Since $g$ is the last function in the composite function, variables of $h$ are going to be vaibales of $g$. Therefore, $J_h(x, y) = J_f(g(u,v))J_g(x, y)$. According to the first and second bullet, $J_f(g(u,v))$ is a $1 \times 2$ matrix and $J_g(x, y)$ is a $2 \times 2$ matrix. Hence, the result is a $1 \times 2$ matrix. However, if we flip $f$ and $g$, and consider $h$ as $h=g \circ f$ and we should have

$$J_h(u, v) \stackrel{?}{=} J_g(f(u,v))J_f(u, y)$$

It is easy to see from the first bullet that we have a $1 \times 2$ for $J_f(u, v)$ matrix but $J_g(f(x,y))$ is not defind since one should take the derivatives of all coordinates of $g$ with respect to all varibales of $g$ which are now coordinates of $f$; but $f$ is a scalar-valued function and does not output the same dimension as $g$ input needs. In effect, $h=g \circ f$ is not defined. Hence, by compostion function, we mean $h = f \circ g$.

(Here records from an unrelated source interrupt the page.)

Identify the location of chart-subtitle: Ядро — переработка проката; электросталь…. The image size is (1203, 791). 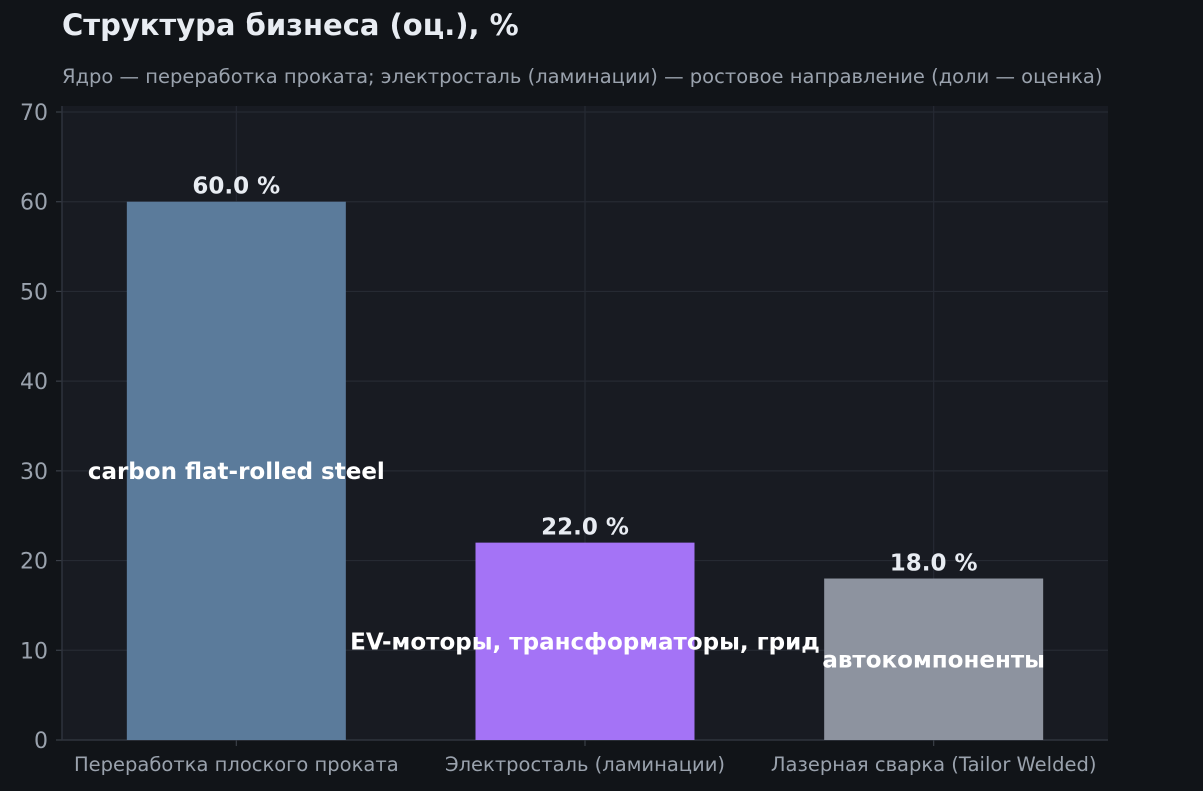
(582, 76).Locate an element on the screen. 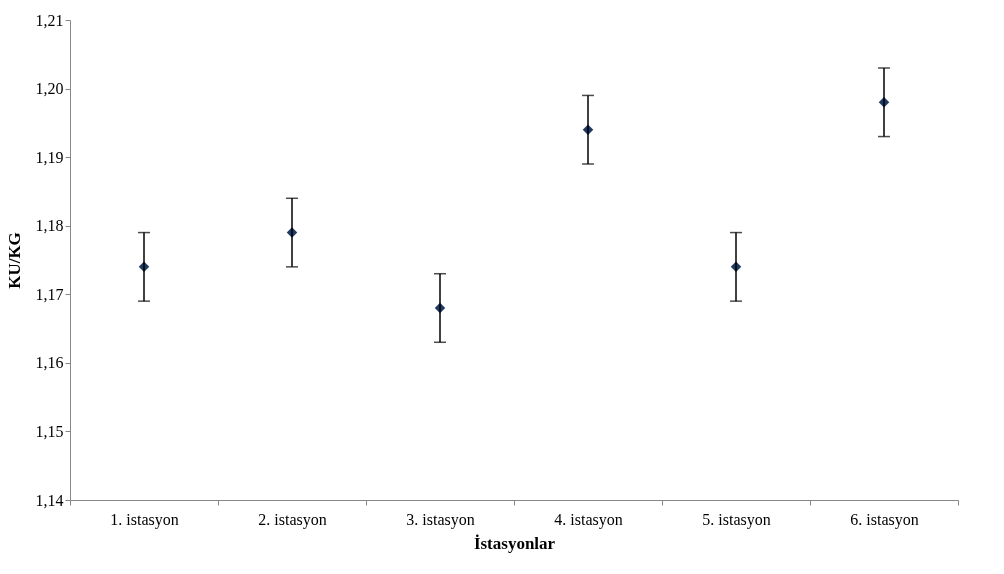 The height and width of the screenshot is (574, 1004). x-tick-label: 5. istasyon is located at coordinates (736, 520).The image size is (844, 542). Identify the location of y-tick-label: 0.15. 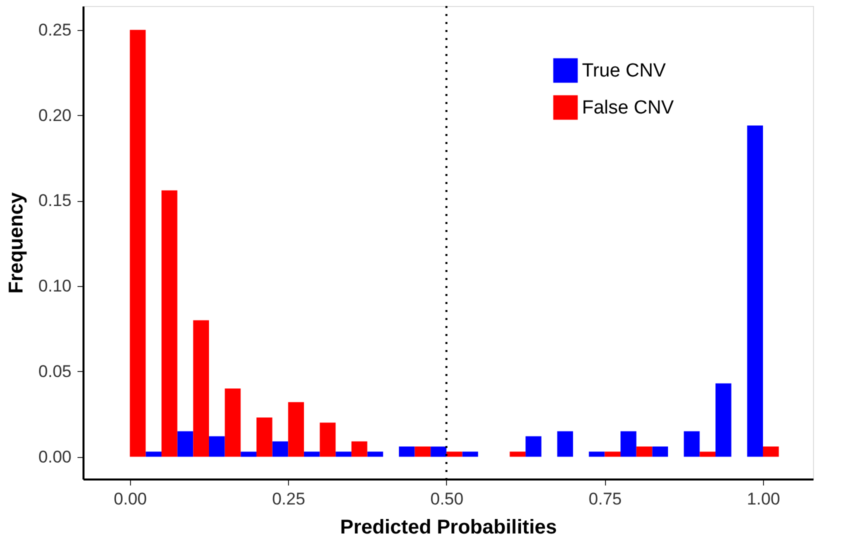
(55, 200).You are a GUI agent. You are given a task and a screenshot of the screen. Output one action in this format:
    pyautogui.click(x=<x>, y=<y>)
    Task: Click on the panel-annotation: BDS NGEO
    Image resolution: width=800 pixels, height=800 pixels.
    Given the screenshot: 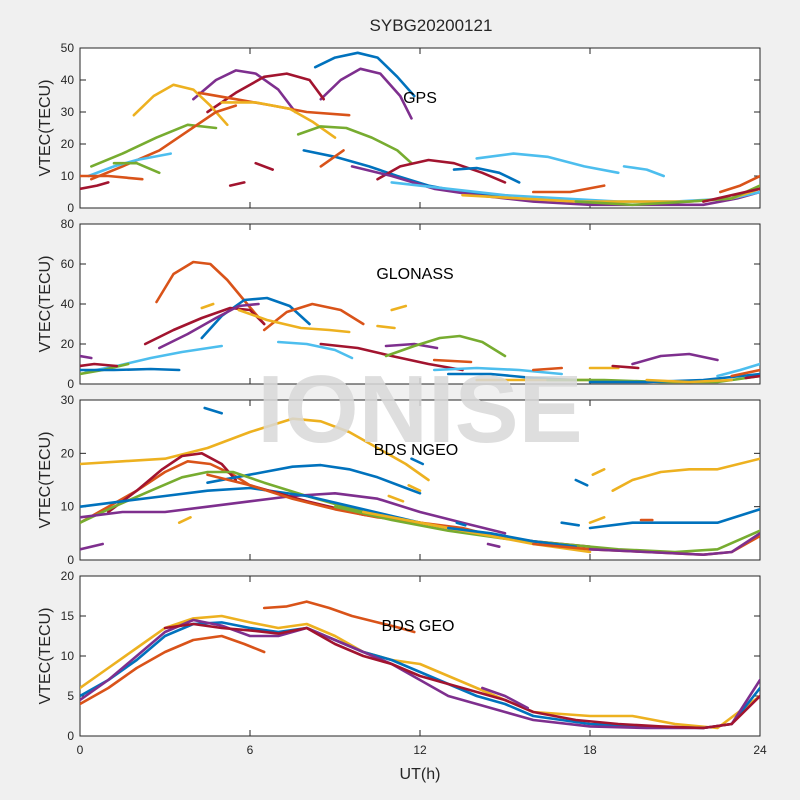 What is the action you would take?
    pyautogui.click(x=416, y=450)
    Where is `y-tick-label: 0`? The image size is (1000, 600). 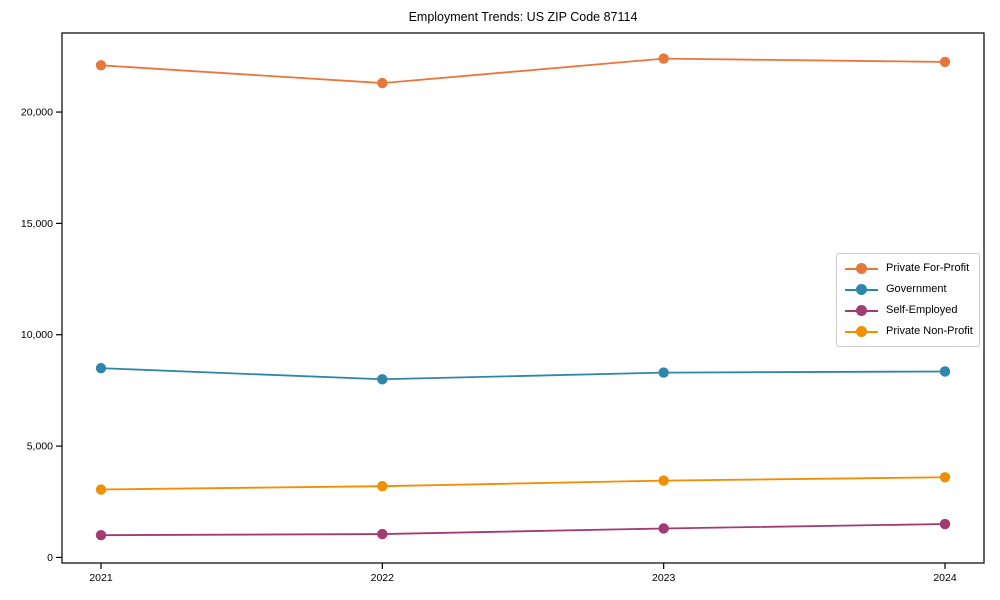 y-tick-label: 0 is located at coordinates (50, 558).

Let's first compute $J_g(x, y)$ where $g$ is a function of $x,y$ and it is a vector-valued function so

$$
J_g(x, y) = \begin{bmatrix}
\frac{\partial g_1}{\partial x} & \frac{\partial g_1}{\partial y} \\
\frac{\partial g_2}{\partial x} & \frac{\partial g_2}{\partial y} 
\end{bmatrix}=
\begin{bmatrix}
e^x\cos y & -e^x\sin y \\ e^x\sin y & e^x\cos y
\end{bmatrix}$$  

Now to compute $J_f(g(u,v))$ using the fifth bullet which yields
$$
\begin{align}
J_f(g(u,v)) &= J_f(z = (u,v))\circ g(x,y)\\
&=
\begin{bmatrix}
\frac{\partial f}{\partial u} & \frac{\partial f}{\partial v}
\end{bmatrix} \circ g(x,y) \\
&=\begin{bmatrix}
2u & 6v
\end{bmatrix}\circ g(x,y)\\
&=\begin{bmatrix}
2u & 6v
\end{bmatrix}\circ
\begin{bmatrix}
e^{x}\cos y \\ e^{x}\sin y
\end{bmatrix}\\
&=
\begin{bmatrix} 2e^{x}\cos y & 6e^{x}\sin y \end{bmatrix}
\end{align}
$$

Finally,

$$
\begin{align}
J_{h}(x,y) &= J_{f \circ g}(x,y) = J_f(g(u,v)) J_g(x, y)\\
&=
\begin{bmatrix} 2e^{x}\cos y & 6e^{x}\sin y \end{bmatrix}
\begin{bmatrix}
e^x\cos y & -e^x\sin y \\ e^x\sin y & e^x\cos y
\end{bmatrix}\\
&=
\begin{bmatrix}
2e^{2x}\cos^2y + 6e^{2x}\sin^2y & -2e^{2x}\cos y \sin y + 6e^{2x}\sin y\cos y
\end{bmatrix} \\
&=
2e^{2x}
\begin{bmatrix}
1 + 2\sin^2y & 2\sin y\cos y
\end{bmatrix}
\end{align}\\
$$

 Conclusion: We went through all the steps of finding the Jacobian matrix of a composite function consists of two functions. It is one step left to apply all these result to the lsos function of a neural network.